What are his beliefs?

Qadri preaches a philosophy that promotes merging modernist views with Islam and encouraging Moslems in Western countries to become fully integrated with those societies.
The fifth column works so much better when the fifth columnists aren't sporting beards down to their belly buttons and wearing dresses.
He achieved some international fame in 2010 with his fatwa - or religious opinion - condemning terrorism.
"Terrism is... bad."
According to his group's website, Minhaj-ul-Koran's goals include promoting peace, tolerance, interfaith harmony, education, integration, community cohesion, and women's rights; engaging with young Moslems for religious moderation; and providing social welfare.
"Boulangisme: 'a vague and mystical aspiration of a nation towards a democratic, authoritarian, liberating ideal; the state of mind of a country that is searching, after the various deceptions to which she was exposed by the established parties which she had trusted up to then, and outside the usual ways, something else altogether, without knowing either what or how, and summoning all those who are dissatisfied and vanquished in its search for the unknown.'
What does he want?

Qadri returned to a hero's welcome in Pakistain in December with his message that there must be reforms ahead of this year's elections.
This is the first Pak civilian govt, whatever its faults (which are epic) to make it this close to actual elections.
Analysts say this call struck a chord with average Paks, who are upset with a status quo that includes electricity blackouts, a sluggish economy and a decade-long fight against domestic Talibs.

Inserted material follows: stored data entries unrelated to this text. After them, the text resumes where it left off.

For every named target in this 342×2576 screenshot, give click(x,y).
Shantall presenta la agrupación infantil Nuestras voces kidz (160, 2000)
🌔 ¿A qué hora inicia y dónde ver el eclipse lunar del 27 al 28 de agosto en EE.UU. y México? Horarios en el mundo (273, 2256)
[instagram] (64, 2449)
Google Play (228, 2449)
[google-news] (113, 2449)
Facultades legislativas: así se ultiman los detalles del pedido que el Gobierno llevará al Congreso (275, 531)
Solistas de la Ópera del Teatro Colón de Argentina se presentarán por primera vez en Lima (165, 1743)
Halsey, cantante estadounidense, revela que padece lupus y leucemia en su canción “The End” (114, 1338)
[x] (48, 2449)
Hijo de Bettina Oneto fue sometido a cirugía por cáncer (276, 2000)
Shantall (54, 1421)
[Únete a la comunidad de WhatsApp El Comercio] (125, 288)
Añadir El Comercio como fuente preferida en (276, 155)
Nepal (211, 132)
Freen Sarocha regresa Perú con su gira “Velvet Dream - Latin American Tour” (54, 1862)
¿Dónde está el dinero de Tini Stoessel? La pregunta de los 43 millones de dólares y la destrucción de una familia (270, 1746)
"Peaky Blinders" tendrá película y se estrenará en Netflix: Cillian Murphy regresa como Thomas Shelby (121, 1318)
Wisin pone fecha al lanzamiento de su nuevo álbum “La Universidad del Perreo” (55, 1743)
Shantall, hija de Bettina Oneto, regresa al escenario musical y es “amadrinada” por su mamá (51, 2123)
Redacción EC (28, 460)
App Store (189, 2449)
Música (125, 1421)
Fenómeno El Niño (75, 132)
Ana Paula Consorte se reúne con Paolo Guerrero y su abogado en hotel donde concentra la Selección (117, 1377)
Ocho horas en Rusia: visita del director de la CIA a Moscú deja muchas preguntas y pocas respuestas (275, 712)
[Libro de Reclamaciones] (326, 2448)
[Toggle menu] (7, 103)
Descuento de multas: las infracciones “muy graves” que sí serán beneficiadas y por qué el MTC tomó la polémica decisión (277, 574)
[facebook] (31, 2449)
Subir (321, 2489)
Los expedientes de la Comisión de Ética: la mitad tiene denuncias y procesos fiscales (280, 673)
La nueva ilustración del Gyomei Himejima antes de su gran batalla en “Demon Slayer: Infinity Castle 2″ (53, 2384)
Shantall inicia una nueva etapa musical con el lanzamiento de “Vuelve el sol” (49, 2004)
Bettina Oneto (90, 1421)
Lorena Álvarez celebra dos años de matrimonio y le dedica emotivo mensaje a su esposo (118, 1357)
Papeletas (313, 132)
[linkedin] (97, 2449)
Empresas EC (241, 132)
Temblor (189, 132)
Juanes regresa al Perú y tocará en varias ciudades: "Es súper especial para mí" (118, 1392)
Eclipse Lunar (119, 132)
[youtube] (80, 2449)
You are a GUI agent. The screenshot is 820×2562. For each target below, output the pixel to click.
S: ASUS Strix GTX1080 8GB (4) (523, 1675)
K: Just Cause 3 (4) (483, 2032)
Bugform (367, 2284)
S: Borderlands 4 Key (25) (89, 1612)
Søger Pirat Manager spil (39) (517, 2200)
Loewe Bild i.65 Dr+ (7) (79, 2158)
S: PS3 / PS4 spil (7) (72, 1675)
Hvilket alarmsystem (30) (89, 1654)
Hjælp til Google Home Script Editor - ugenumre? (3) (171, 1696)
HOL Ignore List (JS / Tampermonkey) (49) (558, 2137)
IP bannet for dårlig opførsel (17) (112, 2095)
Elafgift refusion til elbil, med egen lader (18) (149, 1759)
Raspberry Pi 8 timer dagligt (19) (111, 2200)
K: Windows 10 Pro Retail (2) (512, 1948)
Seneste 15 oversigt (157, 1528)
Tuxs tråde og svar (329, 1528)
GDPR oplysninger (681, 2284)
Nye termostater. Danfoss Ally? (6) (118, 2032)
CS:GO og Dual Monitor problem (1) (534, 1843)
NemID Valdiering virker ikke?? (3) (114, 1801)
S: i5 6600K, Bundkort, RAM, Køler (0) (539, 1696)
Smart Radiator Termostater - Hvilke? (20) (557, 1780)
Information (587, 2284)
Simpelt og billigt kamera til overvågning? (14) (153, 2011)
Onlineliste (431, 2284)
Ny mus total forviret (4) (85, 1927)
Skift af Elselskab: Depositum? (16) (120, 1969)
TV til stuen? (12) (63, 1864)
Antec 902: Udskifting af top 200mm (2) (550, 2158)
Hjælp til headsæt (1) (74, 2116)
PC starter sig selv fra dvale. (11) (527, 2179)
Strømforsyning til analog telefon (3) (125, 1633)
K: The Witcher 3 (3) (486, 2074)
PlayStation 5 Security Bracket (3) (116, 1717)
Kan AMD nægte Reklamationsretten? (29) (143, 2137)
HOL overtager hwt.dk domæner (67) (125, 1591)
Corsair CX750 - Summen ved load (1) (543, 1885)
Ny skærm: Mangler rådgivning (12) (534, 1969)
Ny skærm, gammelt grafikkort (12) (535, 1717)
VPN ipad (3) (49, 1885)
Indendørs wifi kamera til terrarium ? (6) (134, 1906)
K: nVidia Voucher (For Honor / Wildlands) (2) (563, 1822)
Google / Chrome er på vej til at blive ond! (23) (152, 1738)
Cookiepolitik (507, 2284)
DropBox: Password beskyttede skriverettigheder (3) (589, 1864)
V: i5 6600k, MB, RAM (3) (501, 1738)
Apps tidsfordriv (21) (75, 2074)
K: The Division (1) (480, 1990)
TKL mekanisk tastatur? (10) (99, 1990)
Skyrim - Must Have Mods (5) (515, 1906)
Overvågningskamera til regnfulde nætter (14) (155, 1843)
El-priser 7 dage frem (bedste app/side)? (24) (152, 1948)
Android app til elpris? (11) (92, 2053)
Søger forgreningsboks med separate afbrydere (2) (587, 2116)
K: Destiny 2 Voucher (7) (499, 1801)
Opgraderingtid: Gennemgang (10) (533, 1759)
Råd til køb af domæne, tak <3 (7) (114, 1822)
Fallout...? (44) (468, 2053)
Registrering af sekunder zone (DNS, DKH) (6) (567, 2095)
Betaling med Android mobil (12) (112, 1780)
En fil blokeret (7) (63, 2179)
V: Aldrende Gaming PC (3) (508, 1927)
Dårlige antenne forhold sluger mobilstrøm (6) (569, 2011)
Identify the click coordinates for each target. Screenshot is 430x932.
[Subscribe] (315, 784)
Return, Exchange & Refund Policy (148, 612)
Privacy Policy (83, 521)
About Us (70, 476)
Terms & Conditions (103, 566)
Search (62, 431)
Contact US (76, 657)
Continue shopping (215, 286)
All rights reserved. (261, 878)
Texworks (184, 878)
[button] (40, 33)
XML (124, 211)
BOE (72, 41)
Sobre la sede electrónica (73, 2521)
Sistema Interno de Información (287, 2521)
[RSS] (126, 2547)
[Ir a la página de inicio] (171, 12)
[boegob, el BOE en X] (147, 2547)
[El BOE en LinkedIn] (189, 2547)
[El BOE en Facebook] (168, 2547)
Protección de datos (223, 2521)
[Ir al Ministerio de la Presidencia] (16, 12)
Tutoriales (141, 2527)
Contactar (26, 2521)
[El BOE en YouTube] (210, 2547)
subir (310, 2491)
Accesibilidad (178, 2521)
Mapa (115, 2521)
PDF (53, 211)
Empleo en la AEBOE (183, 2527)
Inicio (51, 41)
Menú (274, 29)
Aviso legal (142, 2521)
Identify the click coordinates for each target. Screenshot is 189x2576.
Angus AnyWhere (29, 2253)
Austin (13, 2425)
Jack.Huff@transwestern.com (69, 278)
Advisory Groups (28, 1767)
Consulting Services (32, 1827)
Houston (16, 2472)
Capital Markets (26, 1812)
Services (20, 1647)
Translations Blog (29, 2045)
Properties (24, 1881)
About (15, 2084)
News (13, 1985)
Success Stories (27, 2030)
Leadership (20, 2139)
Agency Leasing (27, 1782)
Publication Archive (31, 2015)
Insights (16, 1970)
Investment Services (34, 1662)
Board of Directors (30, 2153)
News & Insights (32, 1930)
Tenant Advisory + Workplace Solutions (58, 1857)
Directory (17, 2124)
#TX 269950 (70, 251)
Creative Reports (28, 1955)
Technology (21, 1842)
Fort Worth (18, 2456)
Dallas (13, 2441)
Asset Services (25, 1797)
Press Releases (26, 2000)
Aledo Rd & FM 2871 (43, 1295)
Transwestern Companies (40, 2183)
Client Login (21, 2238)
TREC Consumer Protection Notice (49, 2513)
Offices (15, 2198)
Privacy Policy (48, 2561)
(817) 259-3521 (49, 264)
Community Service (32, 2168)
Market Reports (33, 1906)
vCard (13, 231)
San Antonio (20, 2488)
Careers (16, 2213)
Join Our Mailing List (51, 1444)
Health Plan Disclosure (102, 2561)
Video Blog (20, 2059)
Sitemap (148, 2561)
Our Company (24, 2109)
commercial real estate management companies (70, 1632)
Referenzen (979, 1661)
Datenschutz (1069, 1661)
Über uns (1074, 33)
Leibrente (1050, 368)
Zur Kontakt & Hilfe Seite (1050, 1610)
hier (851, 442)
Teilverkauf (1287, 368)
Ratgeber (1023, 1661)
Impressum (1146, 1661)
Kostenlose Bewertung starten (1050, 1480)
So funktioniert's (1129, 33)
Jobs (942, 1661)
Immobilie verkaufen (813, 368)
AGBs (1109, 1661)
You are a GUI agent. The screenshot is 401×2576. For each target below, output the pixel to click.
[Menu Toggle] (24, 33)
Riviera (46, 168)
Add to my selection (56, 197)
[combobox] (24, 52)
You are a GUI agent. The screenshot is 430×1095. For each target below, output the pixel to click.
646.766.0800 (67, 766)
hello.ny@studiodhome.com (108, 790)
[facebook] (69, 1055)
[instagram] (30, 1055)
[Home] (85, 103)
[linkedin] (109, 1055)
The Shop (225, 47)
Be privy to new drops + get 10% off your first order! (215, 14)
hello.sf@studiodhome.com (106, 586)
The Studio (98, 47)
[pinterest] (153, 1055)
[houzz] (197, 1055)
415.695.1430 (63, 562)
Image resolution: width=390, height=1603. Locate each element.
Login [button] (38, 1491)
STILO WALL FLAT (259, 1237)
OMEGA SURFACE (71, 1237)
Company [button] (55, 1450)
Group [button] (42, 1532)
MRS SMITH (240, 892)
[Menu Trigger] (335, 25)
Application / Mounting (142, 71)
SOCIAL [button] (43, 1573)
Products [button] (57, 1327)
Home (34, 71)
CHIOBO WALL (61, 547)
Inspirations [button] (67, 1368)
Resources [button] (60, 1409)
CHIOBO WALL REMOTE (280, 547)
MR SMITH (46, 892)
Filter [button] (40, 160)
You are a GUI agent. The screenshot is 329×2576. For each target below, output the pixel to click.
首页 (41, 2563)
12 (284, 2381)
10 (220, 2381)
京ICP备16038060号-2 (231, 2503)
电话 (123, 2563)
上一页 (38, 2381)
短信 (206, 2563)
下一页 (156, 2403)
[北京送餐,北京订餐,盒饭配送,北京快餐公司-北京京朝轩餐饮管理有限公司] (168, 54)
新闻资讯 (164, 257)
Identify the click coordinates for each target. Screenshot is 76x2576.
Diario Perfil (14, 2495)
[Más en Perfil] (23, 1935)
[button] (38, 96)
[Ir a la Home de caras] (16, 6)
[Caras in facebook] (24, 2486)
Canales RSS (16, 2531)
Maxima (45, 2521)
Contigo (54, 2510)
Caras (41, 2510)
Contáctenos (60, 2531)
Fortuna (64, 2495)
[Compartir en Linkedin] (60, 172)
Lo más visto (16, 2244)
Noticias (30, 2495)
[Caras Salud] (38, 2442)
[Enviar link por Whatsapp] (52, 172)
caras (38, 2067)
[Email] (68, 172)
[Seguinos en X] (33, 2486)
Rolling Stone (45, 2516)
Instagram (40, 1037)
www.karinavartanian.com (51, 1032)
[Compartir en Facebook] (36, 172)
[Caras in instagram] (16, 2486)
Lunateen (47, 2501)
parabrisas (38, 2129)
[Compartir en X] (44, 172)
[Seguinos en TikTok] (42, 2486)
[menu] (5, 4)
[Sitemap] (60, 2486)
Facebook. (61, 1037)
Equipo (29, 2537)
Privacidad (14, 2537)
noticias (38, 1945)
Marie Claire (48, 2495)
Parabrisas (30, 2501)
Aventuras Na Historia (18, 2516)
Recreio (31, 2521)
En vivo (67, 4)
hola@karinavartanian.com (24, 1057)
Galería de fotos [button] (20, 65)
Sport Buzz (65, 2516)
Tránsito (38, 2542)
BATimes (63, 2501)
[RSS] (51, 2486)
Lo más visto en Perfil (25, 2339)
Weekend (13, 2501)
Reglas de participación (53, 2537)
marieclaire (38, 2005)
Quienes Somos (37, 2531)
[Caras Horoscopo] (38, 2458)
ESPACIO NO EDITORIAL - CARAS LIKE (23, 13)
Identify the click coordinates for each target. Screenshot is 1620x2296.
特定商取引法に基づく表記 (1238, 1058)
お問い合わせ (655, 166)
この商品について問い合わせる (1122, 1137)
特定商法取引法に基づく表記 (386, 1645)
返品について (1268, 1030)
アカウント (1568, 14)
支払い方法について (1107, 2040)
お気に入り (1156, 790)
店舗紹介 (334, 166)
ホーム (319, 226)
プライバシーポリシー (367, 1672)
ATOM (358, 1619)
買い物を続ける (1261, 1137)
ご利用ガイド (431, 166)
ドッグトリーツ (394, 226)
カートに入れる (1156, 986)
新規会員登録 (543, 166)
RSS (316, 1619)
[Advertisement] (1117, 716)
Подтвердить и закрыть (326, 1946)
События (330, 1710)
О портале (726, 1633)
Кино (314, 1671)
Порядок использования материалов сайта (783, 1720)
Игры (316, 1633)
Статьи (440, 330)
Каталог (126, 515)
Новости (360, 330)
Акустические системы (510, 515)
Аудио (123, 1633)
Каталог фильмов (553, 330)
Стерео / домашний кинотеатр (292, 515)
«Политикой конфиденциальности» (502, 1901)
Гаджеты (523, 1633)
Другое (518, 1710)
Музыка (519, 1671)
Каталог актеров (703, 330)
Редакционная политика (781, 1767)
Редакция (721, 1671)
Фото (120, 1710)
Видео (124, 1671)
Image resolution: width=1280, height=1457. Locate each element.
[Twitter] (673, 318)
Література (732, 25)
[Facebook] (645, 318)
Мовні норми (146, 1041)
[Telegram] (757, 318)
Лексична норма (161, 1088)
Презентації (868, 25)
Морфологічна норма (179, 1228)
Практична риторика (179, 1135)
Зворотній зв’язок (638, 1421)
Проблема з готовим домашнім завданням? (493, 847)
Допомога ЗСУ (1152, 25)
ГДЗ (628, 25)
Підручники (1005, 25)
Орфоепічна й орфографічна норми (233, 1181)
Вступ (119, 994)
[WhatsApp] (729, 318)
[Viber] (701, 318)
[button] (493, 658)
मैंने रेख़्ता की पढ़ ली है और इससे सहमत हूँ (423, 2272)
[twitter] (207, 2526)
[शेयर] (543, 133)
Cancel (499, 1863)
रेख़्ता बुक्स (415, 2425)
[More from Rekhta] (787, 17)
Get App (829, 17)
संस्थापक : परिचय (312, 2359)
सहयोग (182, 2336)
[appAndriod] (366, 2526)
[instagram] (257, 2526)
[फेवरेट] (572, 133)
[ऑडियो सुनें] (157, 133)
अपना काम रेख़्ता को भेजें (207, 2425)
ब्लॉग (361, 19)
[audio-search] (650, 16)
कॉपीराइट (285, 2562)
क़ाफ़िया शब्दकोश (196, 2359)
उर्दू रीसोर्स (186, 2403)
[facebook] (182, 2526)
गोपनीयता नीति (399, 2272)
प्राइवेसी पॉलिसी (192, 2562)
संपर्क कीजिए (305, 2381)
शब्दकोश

​​The holy man and former politician is calling for the dissolution of the current government and for early elections. His most controversial demand has been for the military to play a role in picking an interim government that would take over ahead of the vote and could stay in charge longer than normal in order to implement reforms.

Why does he face opposition?

It is his call for the military to participate in the election that has left many in the political establishment worried. For the first time in Pakistain's history, the country is poised to have a peaceful handover of power from one civilian government to another. But Qadri's demand for military involvement, as well as his ties to the Zia- and Musharraf-era governments, have led critics to accuse him of being a military puppet.

man does not live by words alone, despite the fact that sometimes he has to eat them...
experts say it is still too early to tell if Qadri is a viable threat to Pakistain's political establishment. While he has drawn crowds in the thousands, it is still nowhere near the "millions" of protesters he has promised. Also, his Canadian citizenship prevents him from running for office in Pakistain.